**What this exercise asks**
1. Answer these about the passage on foods missed abroad, one line each:
(a) Which butter will the writer miss on leaving France?
(b) What is perhaps the only thing that doesn't overpower that butter?
(c) How old are Ffion and Iwan?
2. Please write out the passage on foods missed abroad word for word, from "When I leave" to "miss the bread.".

When you’re away from home, in a different country, is there a food you miss?
Here in France I miss British sausages, a good quality Cumberland or Lincolnshire cooked until the skin starts to crisp and caramelise and served in a hot dog roll with fried onions, ketchup and mustard. Or on a nest of mashed potatoes with onion gravy and peas. Or sliced into a sandwich of thick granary bread with brown sauce. Or cold the next day, snaffled from the fridge and eaten between the kitchen and whatever room I’m heading for.
When I leave France I will miss their unsalted butter, beurre doux, that I like to spread onto French bread and eat without anything else at all so the delicate, creamy depth isn’t lost. Perhaps the only thing that doesn’t overpower it is a ripe summer grown coeur de boeuf tomato sprinkled with salt. And I will miss the bread.
Is there anything you think you’ll miss so much that you pack it in your suitcase when you travel?
My niece and her husband are coming to stay for a week with their two children, Ffion and Iwan who are 6 and 3. Ffion, perhaps like lots of kids, is suspicious of food she doesn’t recognise. She likes strawberries, Bolognese sauce (not too lumpy) with pasta spirals, and chicken dinners.

**Dataset extract**
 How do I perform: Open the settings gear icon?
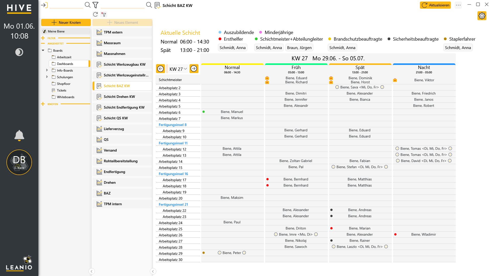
--
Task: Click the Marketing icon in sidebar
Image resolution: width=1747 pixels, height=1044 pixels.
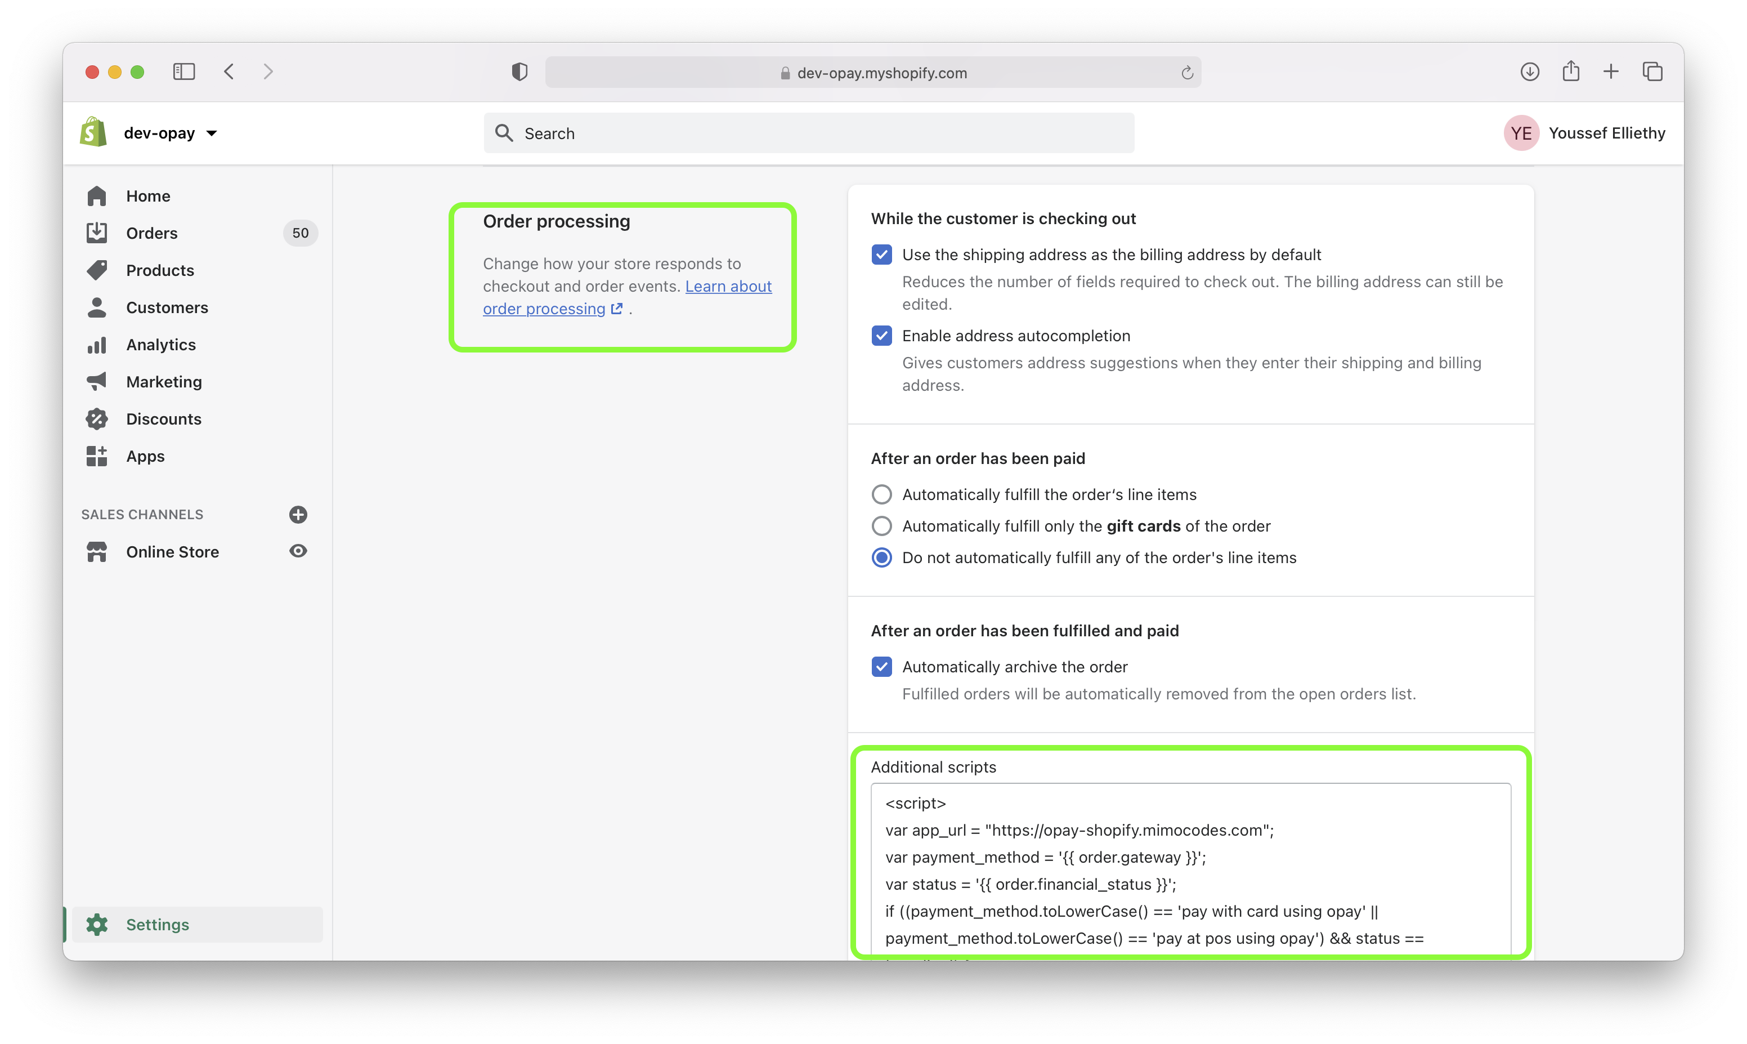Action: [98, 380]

**Written responses**
1.
(a) Unsalted butter, beurre doux.
(b) A ripe summer grown coeur de boeuf tomato sprinkled with salt.
(c) Ffion is 6 and Iwan is 3.

2.
When I leave France I will miss their unsalted butter, beurre doux, that I like to spread onto French bread and eat without anything else at all so the delicate, creamy depth isn’t lost. Perhaps the only thing that doesn’t overpower it is a ripe summer grown coeur de boeuf tomato sprinkled with salt. And I will miss the bread.